Россия в исторических катаклизмах не останавливается на умеренно-компромиссных вариантах, а неизменно берет, с подачи своего интеллектуального и политического авангарда, «самые передовые», т. е. самые радикальные проекты и рискует идти до конца, до полного разрушения уклада и традиций, по пути бескомпромиссного внедрения этих проектов. В результате, если судить об итогах не в абстрактных терминах того или иного учения, а по нелицеприятным критериям повседневности, в России уже дважды имел место откат из цивилизации в варварство, из порядка – в хаос, из социального состояния – в асоциальное.
А теперь обратимся к другим примерам, касающимся более несомненного, неоспоримого Востока, чем восточная идентичность России.
Возьмем Турцию. После того как в Турции была упразднена монархия, турецкое общество оказалось в плену драматического цикла. Если в российском политическом обществе демократическое попустительство вело к наиболее вероятному состоянию – к сепаратизму и этническим конфликтам, то в турецком мусульманском обществе оно столь же неотвратимо вело к мусульманскому фундаментализму. Чтобы предотвратить это скольжение к фундаменталистскому режиму, в Турции всегда оказывалось необходимым вмешательство армии – военный переворот и диктатура. Как только по истечении определенного времени под давлением эмансипаторских импульсов века и западного примера западники в Турции одерживали верх и заменяли режим полковников парламентским, так начиналось, сначала медленное и скрытое, а затем угрожающе быстрое скольжение в фундаментализм.
Аналогичная история имеет место в Иране. Свержение шахского режима дало не торжество демократии, а невиданно радикальный вариант фундаменталистского режима, преследующего наималейшие отклонения от исламского образа жизни. То же самое происходит в Алжире. Республиканские институты и демократизация готовят реванш фундаменталистских сил, что по-настоящему пугает западных друзей арабской демократии, сначала провоцирующих свержение традиционных режимов во имя либеральных идеалов, а потом в растерянности наблюдающих поразительные эффекты бумеранга.

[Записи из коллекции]
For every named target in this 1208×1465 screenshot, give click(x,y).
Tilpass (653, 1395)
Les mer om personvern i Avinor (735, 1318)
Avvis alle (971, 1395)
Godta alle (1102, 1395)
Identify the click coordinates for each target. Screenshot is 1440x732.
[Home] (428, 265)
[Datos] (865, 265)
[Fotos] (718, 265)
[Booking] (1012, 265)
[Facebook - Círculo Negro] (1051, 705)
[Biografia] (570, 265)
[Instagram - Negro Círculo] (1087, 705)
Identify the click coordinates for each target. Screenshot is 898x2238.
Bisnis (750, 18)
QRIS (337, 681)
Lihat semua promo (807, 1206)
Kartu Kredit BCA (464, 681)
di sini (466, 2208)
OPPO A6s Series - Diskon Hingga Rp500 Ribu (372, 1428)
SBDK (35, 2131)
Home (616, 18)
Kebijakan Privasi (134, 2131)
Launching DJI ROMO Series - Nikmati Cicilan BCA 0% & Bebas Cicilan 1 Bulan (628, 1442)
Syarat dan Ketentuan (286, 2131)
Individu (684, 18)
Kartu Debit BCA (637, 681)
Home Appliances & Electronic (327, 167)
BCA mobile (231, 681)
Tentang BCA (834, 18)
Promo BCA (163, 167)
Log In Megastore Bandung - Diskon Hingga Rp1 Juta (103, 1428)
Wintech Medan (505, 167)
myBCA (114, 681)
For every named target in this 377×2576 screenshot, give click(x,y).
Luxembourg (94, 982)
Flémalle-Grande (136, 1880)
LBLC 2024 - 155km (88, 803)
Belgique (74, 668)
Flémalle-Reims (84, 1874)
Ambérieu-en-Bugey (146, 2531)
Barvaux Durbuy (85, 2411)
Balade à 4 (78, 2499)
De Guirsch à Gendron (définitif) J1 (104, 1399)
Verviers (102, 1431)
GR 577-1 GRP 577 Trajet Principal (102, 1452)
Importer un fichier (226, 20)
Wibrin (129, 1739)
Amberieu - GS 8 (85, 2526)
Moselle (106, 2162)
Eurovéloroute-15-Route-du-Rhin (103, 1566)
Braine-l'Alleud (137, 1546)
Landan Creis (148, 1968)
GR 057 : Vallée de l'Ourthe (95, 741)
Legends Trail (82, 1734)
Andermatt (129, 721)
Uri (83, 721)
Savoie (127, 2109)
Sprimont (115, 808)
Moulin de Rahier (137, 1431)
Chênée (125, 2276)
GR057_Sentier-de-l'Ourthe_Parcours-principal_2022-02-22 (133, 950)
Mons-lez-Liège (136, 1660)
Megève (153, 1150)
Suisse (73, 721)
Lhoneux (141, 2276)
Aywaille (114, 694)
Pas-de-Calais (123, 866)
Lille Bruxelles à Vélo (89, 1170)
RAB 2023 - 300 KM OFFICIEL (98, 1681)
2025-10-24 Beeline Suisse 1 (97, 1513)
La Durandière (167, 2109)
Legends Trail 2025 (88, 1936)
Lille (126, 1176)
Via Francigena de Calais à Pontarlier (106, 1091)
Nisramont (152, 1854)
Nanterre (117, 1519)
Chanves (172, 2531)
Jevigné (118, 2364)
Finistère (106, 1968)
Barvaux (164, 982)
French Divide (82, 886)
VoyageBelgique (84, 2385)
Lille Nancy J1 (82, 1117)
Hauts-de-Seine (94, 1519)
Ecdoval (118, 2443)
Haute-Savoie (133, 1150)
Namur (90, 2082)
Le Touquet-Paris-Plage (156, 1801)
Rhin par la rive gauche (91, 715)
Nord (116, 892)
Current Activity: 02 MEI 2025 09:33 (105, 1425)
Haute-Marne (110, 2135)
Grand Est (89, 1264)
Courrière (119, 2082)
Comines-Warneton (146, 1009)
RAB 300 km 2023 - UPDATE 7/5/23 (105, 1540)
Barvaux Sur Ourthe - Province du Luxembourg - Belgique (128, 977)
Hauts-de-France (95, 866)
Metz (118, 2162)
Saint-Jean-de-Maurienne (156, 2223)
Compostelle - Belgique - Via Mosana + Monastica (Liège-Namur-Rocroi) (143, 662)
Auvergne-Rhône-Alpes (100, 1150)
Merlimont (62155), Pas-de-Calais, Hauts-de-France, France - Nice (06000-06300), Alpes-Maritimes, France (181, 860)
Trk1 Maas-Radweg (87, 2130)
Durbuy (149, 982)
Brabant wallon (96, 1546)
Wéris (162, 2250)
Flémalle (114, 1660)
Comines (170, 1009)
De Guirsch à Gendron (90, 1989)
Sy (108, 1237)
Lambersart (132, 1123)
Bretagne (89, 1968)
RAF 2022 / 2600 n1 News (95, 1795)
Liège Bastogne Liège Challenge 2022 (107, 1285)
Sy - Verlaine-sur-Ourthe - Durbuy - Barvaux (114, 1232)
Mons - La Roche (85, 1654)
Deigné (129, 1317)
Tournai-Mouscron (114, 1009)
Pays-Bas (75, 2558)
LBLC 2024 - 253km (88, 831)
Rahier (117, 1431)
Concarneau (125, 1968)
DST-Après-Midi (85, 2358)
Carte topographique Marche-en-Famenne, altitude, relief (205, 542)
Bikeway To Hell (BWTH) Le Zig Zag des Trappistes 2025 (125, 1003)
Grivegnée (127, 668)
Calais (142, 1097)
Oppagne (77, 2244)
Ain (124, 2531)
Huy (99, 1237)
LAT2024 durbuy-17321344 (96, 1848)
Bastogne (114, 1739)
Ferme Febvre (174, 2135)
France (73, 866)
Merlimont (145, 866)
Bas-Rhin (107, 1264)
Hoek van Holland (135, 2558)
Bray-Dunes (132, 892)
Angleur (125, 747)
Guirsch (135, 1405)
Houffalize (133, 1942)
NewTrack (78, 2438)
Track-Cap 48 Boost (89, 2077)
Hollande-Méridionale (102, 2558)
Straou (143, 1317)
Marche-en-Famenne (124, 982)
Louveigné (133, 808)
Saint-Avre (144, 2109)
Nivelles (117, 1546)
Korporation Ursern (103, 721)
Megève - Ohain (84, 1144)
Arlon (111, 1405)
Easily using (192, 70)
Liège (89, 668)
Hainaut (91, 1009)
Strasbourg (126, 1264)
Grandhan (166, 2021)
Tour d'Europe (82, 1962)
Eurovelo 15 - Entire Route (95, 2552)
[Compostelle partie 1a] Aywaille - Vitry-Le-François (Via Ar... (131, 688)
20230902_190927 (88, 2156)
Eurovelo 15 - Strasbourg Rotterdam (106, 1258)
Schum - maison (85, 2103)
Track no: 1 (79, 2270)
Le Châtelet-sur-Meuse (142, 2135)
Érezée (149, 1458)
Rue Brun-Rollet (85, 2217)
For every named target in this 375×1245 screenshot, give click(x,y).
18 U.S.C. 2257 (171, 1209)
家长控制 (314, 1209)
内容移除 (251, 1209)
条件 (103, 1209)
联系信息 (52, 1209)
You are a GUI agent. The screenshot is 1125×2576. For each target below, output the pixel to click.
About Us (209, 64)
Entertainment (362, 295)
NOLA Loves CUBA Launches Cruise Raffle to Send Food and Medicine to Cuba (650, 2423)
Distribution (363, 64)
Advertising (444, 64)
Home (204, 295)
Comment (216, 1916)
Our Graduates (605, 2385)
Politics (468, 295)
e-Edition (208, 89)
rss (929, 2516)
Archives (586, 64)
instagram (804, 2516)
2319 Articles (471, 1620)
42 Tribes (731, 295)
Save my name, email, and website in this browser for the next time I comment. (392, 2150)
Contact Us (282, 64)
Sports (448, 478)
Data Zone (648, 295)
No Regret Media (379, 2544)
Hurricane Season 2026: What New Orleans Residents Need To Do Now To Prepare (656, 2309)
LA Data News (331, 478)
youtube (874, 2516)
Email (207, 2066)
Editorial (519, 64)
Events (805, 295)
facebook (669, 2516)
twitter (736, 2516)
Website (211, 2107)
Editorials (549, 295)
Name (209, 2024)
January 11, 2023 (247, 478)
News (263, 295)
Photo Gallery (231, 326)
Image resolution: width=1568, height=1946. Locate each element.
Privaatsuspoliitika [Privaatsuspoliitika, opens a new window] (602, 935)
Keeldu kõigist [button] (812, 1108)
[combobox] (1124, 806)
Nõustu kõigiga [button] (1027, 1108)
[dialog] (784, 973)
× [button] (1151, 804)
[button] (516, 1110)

Письменное задание 1 – Согласно тексту о радикализме в России и странах Востока, к чему вело демократическое попустительство в турецком мусульманском обществе?
Письменное задание 2 –
Соответствуют ли утверждения (a), (b), (c) тексту о радикализме в России и странах Востока? Для каждого ответьте «да» или «нет» и приведите решающие слова текста в точной цитате.
(a) В Турции скольжение к фундаменталистскому режиму предотвращало вмешательство армии.
(b) Свержение шахского режима в Иране привело к торжеству демократии.
(c) В России откат из цивилизации в варварство произошел один раз.
Письменное задание 3 – Продолжите текст о радикализме в России и странах Востока, начав сразу после его последнего предложения.

Результат 1 – К мусульманскому фундаментализму.

Результат 2 –
(a) Да: «Чтобы предотвратить это скольжение к фундаменталистскому режиму, в Турции всегда оказывалось необходимым вмешательство армии – военный переворот и диктатура».
(b) Нет: «Свержение шахского режима дало не торжество демократии, а невиданно радикальный вариант фундаменталистского режима».
(c) Нет: «в России уже дважды имел место откат из цивилизации в варварство».

Результат 3 –
Настоящим контрастом этому выступает ситуация в мусульманских странах, сохранивших институт монархии – Иордании, Саудовской Аравии, Объединенных Арабских Эмиратах. Наследственный монарх, свободный от необходимости потакать популярным настроениям, выступает в роли верховного национального арбитра, опирающегося не на наимоднейшие идеи, а на традиции, исторический опыт, незамутненный «учениями» здравый смысл. Фундаменталистам он противопоставляет прагматически понятые социальные интересы, западнической «партии интересов» – идею консолидированной нации, умеющей подчинять частное общему, конъюнктурное – перспективному. Словом, он не подчиняет народную жизнь тому или иному одностороннему «проекту», а, напротив, защищает ее от «проектов». Это и есть принцип «у-вэй» в его современном воплощении.
Принцип «у-вэй» ярко отражает противоположность восточного и западного мироощущений. Восточное миросозерцание характеризуется верой в естественный ход событий, в естественный порядок вещей, западное – в дефицит порядка и дефицит времени, отпущенного человеку для того, чтобы восполнить дефицит порядка, «устроить» жизнь как должно. Здесь имеет место антиномия, ибо и Восток, и Запад по-своему правы. Правоту Запада выражает сформулированный «отцом кибернетики» Н. Винером закон возрастания энтропии. В переводе с теоретического на практический язык он означает, что хаос – наиболее вероятное состояние, и любые системы: природные, социальные и культурные – естественным образом клонятся к распаду, хаосу. Следовательно, достаточно нам «умыть руки», положиться на стихийный ход событий, и мы непременно окажемся в состоянии разлада и хаоса. Чтобы сделать это состояние всё же менее вероятным, человек мобилизует антиэнтропийные силы, воплощаемые информацией.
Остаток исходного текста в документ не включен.